■ **Directions**:
(a) Answer these questions using the court opinion excerpt:
(i) Which two deputies are named as facing state law claims in their individual capacities?
(ii) Which constitutional amendment does Count One allege was violated?
(iii) Which factors do courts look to when judging how reasonable the force used was?
(b) List every reason the court opinion excerpt says Defendants give for why Plaintiff's § 1983 claims must fail.
(c) According to the court opinion excerpt, why do Plaintiff's state law claims against Carpenter and Burghart survive, and what limit applies to them? Answer in one to three sentences.

■ **Document extract**:
Plaintiff asserts that his claims are brought against Carpenter and Burghart in their individual capacities as well and that his state law claims against them survive to the extent they allege Carpenter and Burghart acted outside their scope of employment. Indeed, the complaint alleges in the alternative that Carpenter and Burghart were acting in their individual capacities when they assisted Pellino on the night of the assault.[33] Thus, Plaintiff's state law claims against the two deputies survive, but only to the extent he alleges they were acting as individuals and not in their official capacities.[34]

E. Section 1983 claims

Defendants assert that Plaintiff's § 1983 claims must fail because he has failed to properly allege a constitutional tort or plead plausible factual allegations, and because the individual defendants have qualified immunity. To state a claim under § 1983, a plaintiff must allege a violation of a constitutional or statutory right and allege that the violation was committed by a person acting under the color of state law.[35]

In Count One, Plaintiff clearly alleges that Defendants violated his Fourth Amendment rights by using excessive force and that the deputies involved were acting under the color of state law.[36] Plaintiff's complaint sets forth sufficient facts to support his Fourth Amendment excessive force claim. In addition to facts related to his arrest and beating, he alleges that he did not verbally or physically threaten the deputies and did not make any violent movements toward the deputies or resist arrest. Thus, the facts as alleged show that the deputies did not have a reasonable belief that any person was in danger of imminent harm from Plaintiff. He also alleges that he suffered extensive injuries as a result of the incident.

Defendants argue that the deputies have qualified immunity. Indeed, government officials are immune from civil liability under § 1983 when performing discretionary duties so long as "their conduct does not violate clearly established statutory or constitutional rights of which a reasonable person would have known.'"[37] However, it is clearly established that the use of excessive force by law enforcement officers violates the Fourth Amendment.[38] To determine the reasonableness of the force used, courts look to factors such as the officers' safety, the motivation for the arrest, and the extent of the injury caused.[39] Plaintiff has alleged sufficient facts to support an excessive force claim.

■ **Collected material**:
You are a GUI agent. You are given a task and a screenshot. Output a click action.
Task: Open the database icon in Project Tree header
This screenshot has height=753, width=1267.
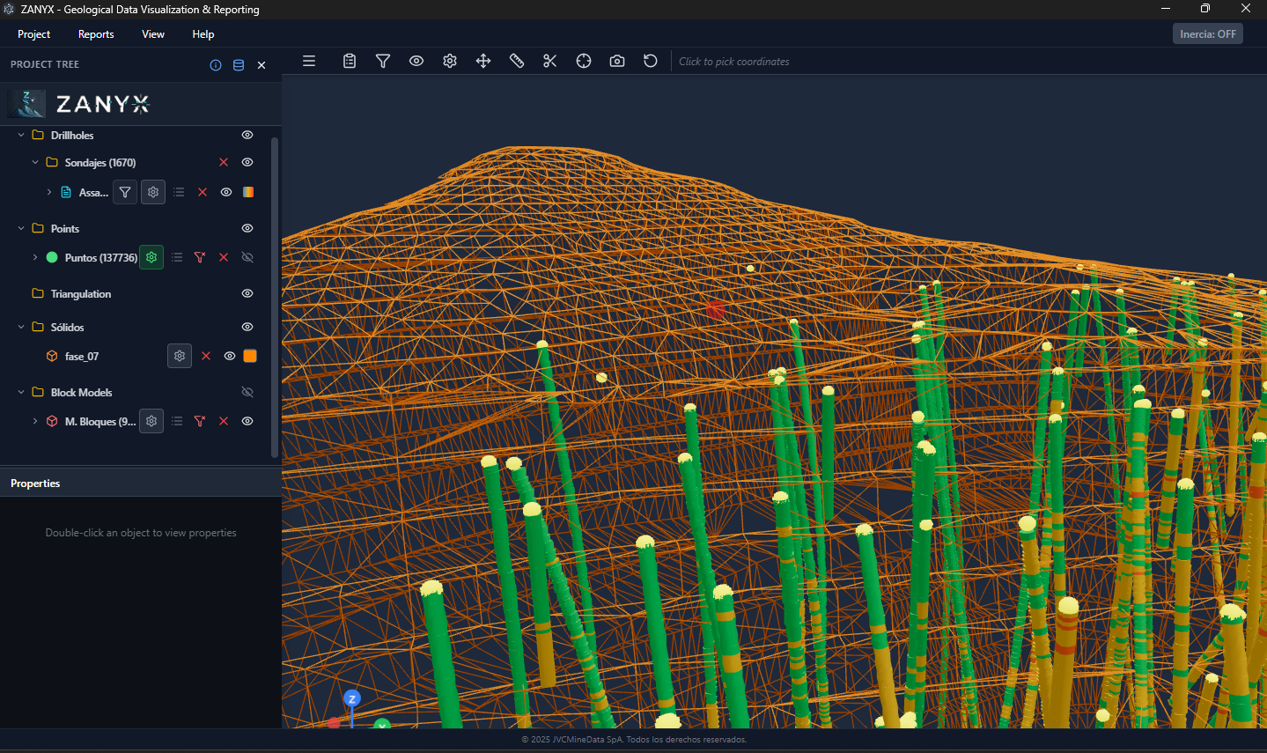(239, 65)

■ **Exercise answers**:
(a)
(i) Carpenter and Burghart.
(ii) The Fourth Amendment.
(iii) The officers' safety, the motivation for the arrest, and the extent of the injury caused.

(b)
- Plaintiff failed to properly allege a constitutional tort.
- Plaintiff failed to plead plausible factual allegations.
- The individual defendants have qualified immunity.

(c) The claims survive because the complaint alleges in the alternative that Carpenter and Burghart were acting in their individual capacities when they assisted Pellino on the night of the assault. They survive only to the extent Plaintiff alleges the two deputies acted as individuals rather than in their official capacities.